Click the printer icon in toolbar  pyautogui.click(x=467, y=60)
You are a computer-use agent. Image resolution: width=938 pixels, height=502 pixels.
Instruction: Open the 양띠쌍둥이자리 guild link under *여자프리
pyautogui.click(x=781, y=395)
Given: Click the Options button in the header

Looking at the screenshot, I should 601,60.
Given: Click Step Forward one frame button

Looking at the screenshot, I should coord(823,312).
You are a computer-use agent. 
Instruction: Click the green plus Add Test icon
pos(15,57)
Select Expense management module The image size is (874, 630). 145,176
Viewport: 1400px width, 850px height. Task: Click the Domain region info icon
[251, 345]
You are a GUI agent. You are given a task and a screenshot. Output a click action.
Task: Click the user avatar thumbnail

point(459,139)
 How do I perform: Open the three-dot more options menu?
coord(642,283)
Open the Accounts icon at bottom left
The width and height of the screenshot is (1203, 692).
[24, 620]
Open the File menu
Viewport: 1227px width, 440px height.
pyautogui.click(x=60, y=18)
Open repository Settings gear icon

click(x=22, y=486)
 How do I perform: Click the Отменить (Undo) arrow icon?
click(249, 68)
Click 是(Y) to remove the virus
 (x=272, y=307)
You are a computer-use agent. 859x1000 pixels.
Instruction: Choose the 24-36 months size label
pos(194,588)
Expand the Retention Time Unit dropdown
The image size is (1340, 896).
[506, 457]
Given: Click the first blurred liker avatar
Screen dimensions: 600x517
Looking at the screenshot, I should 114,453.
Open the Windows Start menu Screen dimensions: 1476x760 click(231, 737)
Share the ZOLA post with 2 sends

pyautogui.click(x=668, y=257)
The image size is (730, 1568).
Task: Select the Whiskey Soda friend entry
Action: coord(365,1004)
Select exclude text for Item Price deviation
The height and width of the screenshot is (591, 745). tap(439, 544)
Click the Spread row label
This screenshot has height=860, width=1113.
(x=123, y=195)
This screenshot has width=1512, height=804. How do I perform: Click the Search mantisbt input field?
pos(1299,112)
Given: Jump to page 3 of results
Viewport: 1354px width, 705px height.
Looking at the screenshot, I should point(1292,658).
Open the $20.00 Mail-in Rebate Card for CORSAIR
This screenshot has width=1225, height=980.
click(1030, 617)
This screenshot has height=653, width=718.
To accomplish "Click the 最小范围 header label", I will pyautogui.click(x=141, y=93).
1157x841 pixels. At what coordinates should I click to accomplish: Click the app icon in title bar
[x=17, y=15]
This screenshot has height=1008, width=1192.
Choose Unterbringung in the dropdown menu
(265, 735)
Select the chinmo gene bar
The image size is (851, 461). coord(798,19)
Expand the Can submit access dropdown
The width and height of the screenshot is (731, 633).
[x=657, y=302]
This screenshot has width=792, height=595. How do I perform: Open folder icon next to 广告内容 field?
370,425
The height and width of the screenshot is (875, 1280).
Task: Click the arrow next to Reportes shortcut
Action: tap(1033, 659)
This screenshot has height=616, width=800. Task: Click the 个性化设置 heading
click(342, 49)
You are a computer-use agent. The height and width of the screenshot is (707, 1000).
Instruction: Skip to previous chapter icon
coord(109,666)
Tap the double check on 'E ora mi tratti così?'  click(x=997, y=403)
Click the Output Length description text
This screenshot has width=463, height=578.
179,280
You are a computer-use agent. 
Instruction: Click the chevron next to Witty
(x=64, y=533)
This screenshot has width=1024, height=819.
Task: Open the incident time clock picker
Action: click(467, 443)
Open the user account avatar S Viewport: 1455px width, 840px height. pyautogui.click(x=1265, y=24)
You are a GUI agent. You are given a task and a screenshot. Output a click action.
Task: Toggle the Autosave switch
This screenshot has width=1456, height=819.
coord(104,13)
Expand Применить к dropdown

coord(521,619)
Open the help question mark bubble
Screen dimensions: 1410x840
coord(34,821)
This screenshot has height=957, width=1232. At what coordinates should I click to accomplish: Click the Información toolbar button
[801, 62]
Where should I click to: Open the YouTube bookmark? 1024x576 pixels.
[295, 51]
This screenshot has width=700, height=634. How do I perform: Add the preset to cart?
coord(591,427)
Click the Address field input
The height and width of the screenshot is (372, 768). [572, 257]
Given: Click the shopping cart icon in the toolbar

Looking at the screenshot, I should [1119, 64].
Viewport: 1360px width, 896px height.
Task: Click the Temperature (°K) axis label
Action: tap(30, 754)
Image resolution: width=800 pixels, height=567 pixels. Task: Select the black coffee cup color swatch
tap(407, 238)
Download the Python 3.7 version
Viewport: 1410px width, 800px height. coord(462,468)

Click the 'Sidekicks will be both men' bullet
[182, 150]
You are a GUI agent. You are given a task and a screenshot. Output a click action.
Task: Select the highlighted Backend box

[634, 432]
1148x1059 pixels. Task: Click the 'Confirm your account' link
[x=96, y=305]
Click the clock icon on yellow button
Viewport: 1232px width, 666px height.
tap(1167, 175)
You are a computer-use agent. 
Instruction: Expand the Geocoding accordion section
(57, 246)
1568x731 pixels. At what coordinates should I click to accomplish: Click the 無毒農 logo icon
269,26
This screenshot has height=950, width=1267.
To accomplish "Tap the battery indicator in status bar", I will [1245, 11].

Action item:
Restate exactly the lines running from the line with "Click the 'Sidekicks will be both men' bullet" to the end of the entries above, both ends included.

Answer to the problem:
Click the 'Sidekicks will be both men' bullet
[182, 150]
You are a GUI agent. You are given a task and a screenshot. Output a click action.
Task: Select the highlighted Backend box

[634, 432]
1148x1059 pixels. Task: Click the 'Confirm your account' link
[x=96, y=305]
Click the clock icon on yellow button
Viewport: 1232px width, 666px height.
tap(1167, 175)
You are a computer-use agent. 
Instruction: Expand the Geocoding accordion section
(57, 246)
1568x731 pixels. At what coordinates should I click to accomplish: Click the 無毒農 logo icon
269,26
This screenshot has height=950, width=1267.
To accomplish "Tap the battery indicator in status bar", I will [1245, 11].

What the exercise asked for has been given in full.